If your text arrives progressively, pass a Stream<String> directly:

final stream = Stream.fromIterable([
  'Section one...\n',
  'Section two...\n',
  'Section three...\n',
]);

await for (final chunk in Chunker(chunkSize: 250).transform(stream)) {
  print(chunk.content);
}

Add Overlap Between Chunks

Overlap helps preserve context for embeddings, search, and RAG:

final chunker = Chunker(chunkSize: 300);

await for (final chunk in chunker.transformWithOverlap(
  Stream.value(longText),
  overlap: 60,
)) {
  print('${chunk.id}: ${chunk.content}');
}

For files there is a convenience helper:

await for (final chunk in chunker.transformFileWithOverlap(
  File('report.md'),
  overlap: 80,
)) {
  print(chunk.content);
}

overlap is measured as a maximum character budget, but the overlap logic keeps whole words from the previous chunk instead of slicing in the middle of a token.

Chunk a File

transformFile delegates to FileStringer.streamFile, which picks the first handler that supports the file extension:

final chunker = Chunker(chunkSize: 400);
final file = File('knowledge-base.docx');

await for (final chunk in chunker.transformFile(file)) {
  print(chunk.content);
}

If you only want extracted text without chunking, use FileStringer.streamFile directly:

await for (final piece in FileStringer.streamFile(File('data.xlsx'))) {
  print(piece);
}

Generate Embeddings

Embedder composes chunking, overlap, and your embedding callback:

final embedder = Embedder(
  chunker: Chunker(chunkSize: 350),
  overlap: 75,
  embedder: (content) async {
    return myEmbeddingClient.embed(content);
  },
);

await for (final embedded in embedder.transform(
  Stream.value(documentText),
  semaphoreBuffer: 8,
)) {
  print(embedded.chunk.id);
  print(embedded.embedding);
}

semaphoreBuffer controls how many embedding jobs run in parallel. It defaults to 4.

Customize File Handlers

Chunky exposes the global fileStringers list so you can swap built-in handlers, change priority, or add your own:

fileStringers = const [
  XLSXFileStringer(),
  DOCXFileStringer(handleNumbering: true),
  PDFStringer(),
  PandocStringer(),
  TextFileStringer(),
];

This is useful if you want numbered DOCX paragraphs or if you need a custom stringer to run before the defaults.

Supported File Types

Some extensions are supported by more than one handler. Chunky uses the first matching stringer in fileStringers.

Handler	Formats	Notes
`TextFileStringer`	`txt`, `json`, `yaml`, `toml`, `xml`, `html`, `csv`	Reads line-by-line as UTF-8 text.
`XLSXFileStringer`	`xlsx`	Streams sheet names and comma-separated row values.
`DOCXFileStringer`	`docx`	Reads `word/document.xml` directly from the archive. Optional numbering support is available.
`PDFStringer`	`pdf`	Requires `ocrmypdf`, then falls back to direct PDF text extraction when OCR sidecar text is unnecessary.
`PandocStringer`	Many formats	Requires `pandoc` for formats such as `md`, `markdown`, `epub`, `odt`, `rtf`, `latex`, `org`, `tsv`, and more.

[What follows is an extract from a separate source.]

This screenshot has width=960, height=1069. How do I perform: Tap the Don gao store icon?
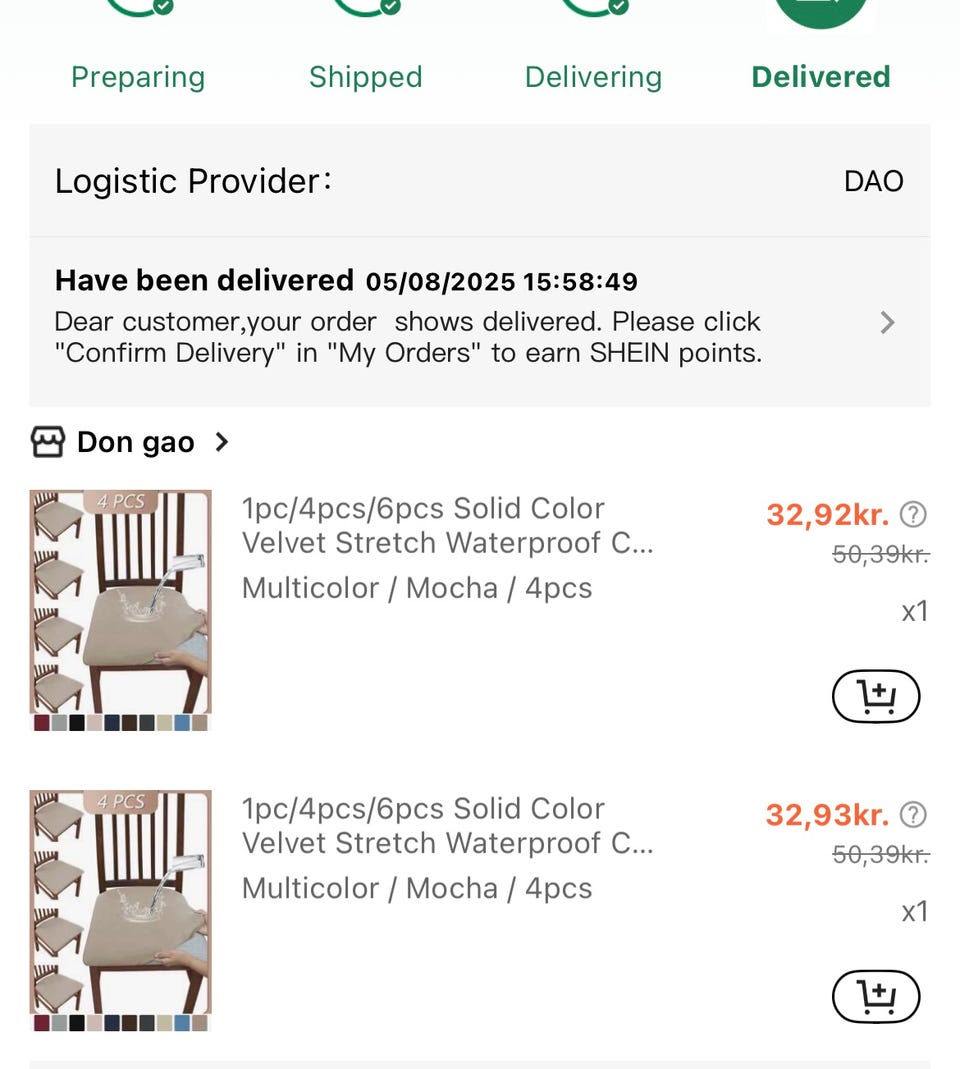pos(47,442)
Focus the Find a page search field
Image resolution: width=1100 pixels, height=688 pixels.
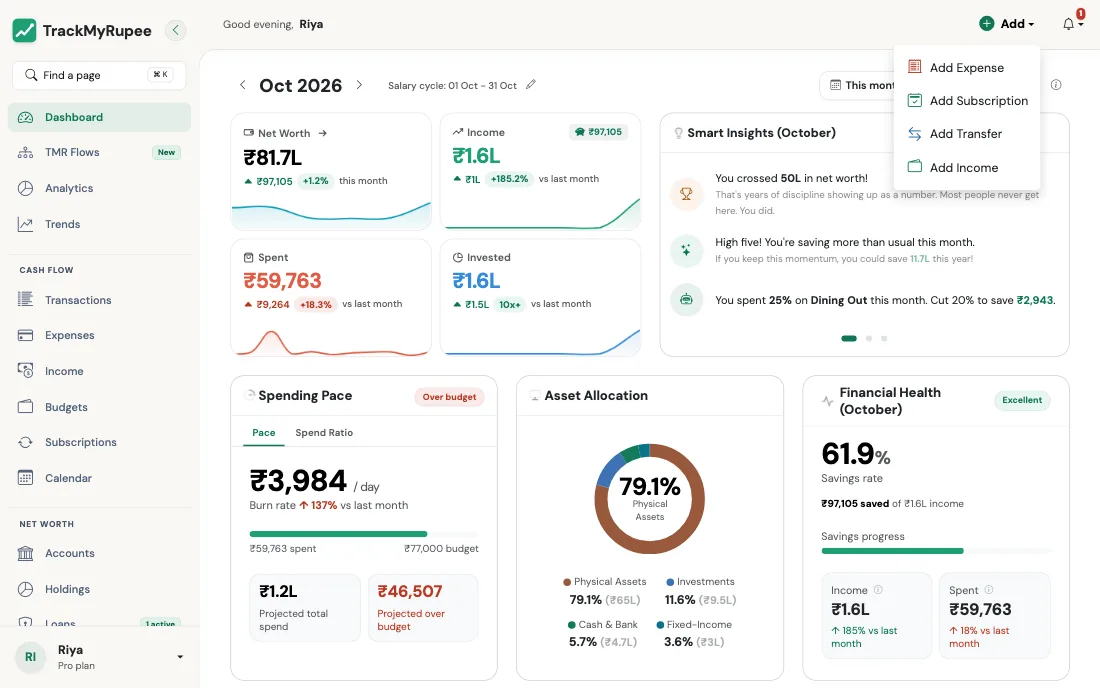pos(99,75)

The default priority order is:

XLSXFileStringer
DOCXFileStringer
PDFStringer
PandocStringer
TextFileStringer

Main API Surface

Chunker(chunkSize: 300)
Chunker.transformString(String input)
Chunker.transform(Stream<String> rawFeed)
Chunker.transformWithOverlap(Stream<String> rawFeed, {int overlap = 50})
Chunker.transformFile(File file)
Chunker.transformFileWithOverlap(File file, {int overlap = 50})
FileStringer.streamFile(File file)
Embedder.transform(Stream<String> rawFeed, {int semaphoreBuffer = 4})

When to Use Chunky

Chunky is a good fit when you need to:

preprocess documents before embedding or vector indexing,
normalize mixed document types into text,
preserve chunk metadata for citations or traceability,
add overlap to improve retrieval quality,
build ingestion pipelines for RAG, semantic search, or summarization.